In the United States, critics of such religious authorities as Catholic leaders often accuse religious authorities of “forcing” their followers to obey religious rules. For instance, the New York Times editorial board recently claimed that, by opposing the Obama administration’s contraception/abortifacient/sterilization mandate, Catholic leaders are forcing Catholic rules on “most American Catholic women.” Religious critics also accuse religious authorities of “forcing” their rules on citizens at-large through political means. For example, the same New York Times editorial further claimed that Catholic leaders’ opposition to the contraception/abortifacient/sterilization mandate is imposition of “[Catholic] doctrine on everyone.”
However, in modern America the claims that religious authorities often force rules on followers and citizens at-large are false. In this article’s context, “force” occurs when an external power coerces an individual to do some action. Regarding the claim that religious authorities force religious rules on their followers, religious authorities can legally (e.g., through fines or imprisonment) or otherwise force no follower to obey religious rules.
Such churches as Church of Scientology have legal, voluntary contracts with their followers to help maintain followers’ religious beliefs and practices once followers join the churches. For instance, Church of Scientology’s contracts with followers read, in part, as follows: “This Contract memorializes my [follower’s] freely given consent to be bound exclusively by the discipline, faith…and ecclesiastical rule…of the Scientology religion in all matters relating to Scientology Religious Services…” However, aside from some churches’ legal, voluntary contracts with their followers, religious authorities’ only real pressures on followers to obey religious rules are the threats of social stigma of leaving a particular church and, for certain “bad” behaviors, such punishment in the afterlife as Hell.
Such religious freedom surely didn’t exist in America several centuries ago, when religious and government authorities were more unified. For instance, in the 1600s Puritans who founded the Massachusetts colony horsewhipped, banished, or jailed dissenters to Puritan beliefs. In the 1700s in the Virginia colony, Puritan officials banned preaching by Presbyterians and horsewhipped Baptist preachers.1
As for the claim that religious authorities force religious rules on citizens at-large, this claim is false because religious authorities have no constitutional or other legal authority to force religious rules on citizens at-large. Nevertheless, religious authorities can and do lobby government officials to pass laws with religious goals. For example, in 2007 Cardinal Justin Rigali, then-Archbishop of Philadelphia, lobbied Congress to continue funding “[sexual] abstinence-until-marriage programs” in communities. Also, in 2005 Cardinal William Keeler, then-Archbishop of Baltimore, urged the Senate to continue banning assisted suicide and euthanasia.

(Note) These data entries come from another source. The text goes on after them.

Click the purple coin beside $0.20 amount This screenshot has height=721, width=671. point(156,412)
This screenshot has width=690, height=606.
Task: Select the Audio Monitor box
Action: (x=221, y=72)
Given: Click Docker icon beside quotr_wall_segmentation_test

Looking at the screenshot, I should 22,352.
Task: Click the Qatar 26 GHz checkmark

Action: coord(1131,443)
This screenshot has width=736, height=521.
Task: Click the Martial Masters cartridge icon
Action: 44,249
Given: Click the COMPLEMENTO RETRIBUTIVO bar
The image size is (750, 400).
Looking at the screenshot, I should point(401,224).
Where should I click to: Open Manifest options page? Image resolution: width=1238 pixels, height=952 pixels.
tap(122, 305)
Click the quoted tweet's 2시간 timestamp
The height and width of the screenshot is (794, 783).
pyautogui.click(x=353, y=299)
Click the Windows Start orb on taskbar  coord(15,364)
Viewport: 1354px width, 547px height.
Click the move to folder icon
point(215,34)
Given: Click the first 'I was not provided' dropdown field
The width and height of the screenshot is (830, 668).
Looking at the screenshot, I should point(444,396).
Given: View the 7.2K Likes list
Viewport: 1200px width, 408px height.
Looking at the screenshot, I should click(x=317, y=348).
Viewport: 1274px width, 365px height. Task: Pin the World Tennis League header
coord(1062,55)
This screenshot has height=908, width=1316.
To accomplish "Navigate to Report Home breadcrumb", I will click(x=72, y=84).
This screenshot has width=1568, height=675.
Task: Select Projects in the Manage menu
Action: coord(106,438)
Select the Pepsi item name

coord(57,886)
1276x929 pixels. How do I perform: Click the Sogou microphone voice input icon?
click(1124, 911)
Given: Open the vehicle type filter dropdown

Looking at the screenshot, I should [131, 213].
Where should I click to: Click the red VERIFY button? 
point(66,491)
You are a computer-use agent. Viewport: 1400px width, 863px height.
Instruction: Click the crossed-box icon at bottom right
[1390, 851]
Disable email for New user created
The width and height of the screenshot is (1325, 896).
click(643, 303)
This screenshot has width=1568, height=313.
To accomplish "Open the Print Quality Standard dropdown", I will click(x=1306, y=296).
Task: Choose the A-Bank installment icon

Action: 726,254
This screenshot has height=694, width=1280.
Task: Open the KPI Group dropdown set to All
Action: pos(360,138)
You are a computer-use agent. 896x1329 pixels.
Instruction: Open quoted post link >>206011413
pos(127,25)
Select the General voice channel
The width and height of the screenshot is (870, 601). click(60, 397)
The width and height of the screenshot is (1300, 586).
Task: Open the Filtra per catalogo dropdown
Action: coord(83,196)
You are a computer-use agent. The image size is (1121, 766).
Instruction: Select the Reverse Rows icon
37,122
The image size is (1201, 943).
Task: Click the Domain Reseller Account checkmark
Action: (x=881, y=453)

Religious critics such as those on the New York Times’ editorial board who claim that religious authorities “force” their followers or even citizens at-large to obey religious rules are clearly mistaken. Perhaps these critics could instead complain that governments force their citizens, through threats of fines, imprisonment, and other earthly punishments, to obey such government rules as the Obama administration’s rule that religious institutions, businesses, and individuals must fund others’ contraception, abortifacients, and sterilizations. At the very least, hopefully these religious critics would oppose the horsewhipping of citizens who disobey government rules.